# MATERIAL SUPPLIED
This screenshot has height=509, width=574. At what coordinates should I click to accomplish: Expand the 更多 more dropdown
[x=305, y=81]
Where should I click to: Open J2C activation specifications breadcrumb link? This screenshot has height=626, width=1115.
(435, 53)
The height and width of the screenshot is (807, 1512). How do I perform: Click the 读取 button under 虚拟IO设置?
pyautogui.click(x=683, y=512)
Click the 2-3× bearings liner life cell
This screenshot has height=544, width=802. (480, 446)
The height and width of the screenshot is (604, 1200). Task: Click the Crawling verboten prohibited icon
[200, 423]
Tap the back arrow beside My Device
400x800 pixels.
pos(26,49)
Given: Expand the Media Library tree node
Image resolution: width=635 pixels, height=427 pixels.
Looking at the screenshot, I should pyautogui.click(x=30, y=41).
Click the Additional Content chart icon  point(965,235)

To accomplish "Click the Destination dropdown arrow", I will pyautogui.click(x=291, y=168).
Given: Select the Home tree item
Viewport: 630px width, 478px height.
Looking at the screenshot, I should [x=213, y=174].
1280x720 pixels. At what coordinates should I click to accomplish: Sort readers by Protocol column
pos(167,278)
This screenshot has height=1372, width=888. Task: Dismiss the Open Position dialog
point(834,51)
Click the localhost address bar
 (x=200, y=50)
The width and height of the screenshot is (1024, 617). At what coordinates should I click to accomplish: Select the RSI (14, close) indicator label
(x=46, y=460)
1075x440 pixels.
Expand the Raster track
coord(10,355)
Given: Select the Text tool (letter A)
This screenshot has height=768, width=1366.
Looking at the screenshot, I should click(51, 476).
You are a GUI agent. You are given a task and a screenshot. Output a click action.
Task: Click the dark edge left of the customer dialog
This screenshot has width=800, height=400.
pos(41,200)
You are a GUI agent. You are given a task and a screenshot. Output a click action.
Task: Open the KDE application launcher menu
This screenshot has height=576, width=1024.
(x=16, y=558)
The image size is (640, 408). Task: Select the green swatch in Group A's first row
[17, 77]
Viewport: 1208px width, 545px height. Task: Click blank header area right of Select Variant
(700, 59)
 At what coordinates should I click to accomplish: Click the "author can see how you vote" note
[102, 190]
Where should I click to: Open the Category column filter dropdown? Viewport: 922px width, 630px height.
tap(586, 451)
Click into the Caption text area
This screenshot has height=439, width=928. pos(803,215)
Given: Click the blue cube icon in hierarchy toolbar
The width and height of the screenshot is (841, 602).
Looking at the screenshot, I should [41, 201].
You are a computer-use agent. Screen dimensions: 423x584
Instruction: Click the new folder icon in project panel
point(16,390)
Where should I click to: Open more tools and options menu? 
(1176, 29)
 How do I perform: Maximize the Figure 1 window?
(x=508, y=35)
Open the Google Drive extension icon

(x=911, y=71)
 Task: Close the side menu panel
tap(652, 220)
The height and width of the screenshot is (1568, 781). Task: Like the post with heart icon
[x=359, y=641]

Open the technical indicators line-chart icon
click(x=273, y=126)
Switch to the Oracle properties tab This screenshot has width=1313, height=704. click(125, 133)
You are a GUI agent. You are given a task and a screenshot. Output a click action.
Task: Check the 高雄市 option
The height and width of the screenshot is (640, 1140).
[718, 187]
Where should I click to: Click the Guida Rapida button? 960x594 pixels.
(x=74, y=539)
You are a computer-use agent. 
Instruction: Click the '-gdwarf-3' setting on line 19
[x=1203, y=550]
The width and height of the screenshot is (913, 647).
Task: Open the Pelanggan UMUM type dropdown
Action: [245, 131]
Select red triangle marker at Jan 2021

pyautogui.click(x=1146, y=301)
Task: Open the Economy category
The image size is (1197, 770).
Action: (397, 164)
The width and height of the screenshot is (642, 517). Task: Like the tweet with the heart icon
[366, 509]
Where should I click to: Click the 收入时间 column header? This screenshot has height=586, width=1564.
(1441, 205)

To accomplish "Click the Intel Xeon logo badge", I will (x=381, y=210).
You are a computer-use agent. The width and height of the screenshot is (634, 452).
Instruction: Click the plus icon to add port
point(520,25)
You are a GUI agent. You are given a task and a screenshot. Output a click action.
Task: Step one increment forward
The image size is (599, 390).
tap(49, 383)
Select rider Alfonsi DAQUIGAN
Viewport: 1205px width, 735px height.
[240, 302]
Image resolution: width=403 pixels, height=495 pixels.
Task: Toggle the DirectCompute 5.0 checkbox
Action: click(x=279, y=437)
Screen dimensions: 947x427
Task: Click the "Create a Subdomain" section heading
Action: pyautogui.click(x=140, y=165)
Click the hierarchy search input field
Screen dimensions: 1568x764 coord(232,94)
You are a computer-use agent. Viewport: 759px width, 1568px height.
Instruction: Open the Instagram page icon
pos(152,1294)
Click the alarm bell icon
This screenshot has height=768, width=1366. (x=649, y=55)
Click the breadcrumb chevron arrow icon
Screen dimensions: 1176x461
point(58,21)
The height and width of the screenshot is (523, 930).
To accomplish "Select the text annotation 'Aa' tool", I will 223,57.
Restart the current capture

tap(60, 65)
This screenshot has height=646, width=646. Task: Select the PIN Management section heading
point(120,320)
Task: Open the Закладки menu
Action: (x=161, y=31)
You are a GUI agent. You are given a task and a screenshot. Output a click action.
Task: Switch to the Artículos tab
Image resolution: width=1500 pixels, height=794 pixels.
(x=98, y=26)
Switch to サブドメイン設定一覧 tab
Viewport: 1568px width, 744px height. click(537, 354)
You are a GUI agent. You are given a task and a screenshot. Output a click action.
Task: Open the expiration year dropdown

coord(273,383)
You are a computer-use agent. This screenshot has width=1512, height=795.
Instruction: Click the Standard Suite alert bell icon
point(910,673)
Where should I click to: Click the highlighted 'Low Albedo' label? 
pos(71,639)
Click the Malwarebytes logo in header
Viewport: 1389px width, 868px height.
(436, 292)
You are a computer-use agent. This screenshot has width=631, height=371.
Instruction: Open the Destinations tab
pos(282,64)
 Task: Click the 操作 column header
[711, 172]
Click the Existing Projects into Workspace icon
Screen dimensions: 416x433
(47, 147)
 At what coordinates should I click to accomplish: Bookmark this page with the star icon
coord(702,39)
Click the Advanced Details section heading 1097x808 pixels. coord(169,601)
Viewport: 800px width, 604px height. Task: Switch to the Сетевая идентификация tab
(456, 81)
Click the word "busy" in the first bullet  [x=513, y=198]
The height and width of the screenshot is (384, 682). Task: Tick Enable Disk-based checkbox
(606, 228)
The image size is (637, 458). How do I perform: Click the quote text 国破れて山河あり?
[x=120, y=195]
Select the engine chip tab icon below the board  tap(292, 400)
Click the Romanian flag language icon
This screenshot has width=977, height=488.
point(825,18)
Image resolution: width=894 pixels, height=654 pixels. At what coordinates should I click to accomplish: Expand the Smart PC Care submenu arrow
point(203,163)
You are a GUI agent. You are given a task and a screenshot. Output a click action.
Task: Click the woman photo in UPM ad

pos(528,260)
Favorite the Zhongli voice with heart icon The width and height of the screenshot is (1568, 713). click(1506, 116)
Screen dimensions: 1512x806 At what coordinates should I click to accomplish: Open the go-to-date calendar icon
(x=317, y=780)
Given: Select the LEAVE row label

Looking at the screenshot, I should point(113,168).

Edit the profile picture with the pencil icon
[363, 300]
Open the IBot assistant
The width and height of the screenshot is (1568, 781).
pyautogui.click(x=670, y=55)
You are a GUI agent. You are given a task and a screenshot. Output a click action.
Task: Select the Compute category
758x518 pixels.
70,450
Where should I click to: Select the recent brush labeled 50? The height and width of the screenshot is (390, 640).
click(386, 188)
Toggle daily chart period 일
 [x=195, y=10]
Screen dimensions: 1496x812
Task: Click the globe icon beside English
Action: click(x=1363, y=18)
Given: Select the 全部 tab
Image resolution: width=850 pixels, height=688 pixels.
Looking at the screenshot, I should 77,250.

# TASK OBJECTIVE
Exactly the lines from the line holding "Toggle daily chart period 일" through the close of the listing above make up the answer; include nothing else.

# EXERCISE OUTPUT
Toggle daily chart period 일
 [x=195, y=10]
Screen dimensions: 1496x812
Task: Click the globe icon beside English
Action: click(x=1363, y=18)
Given: Select the 全部 tab
Image resolution: width=850 pixels, height=688 pixels.
Looking at the screenshot, I should 77,250.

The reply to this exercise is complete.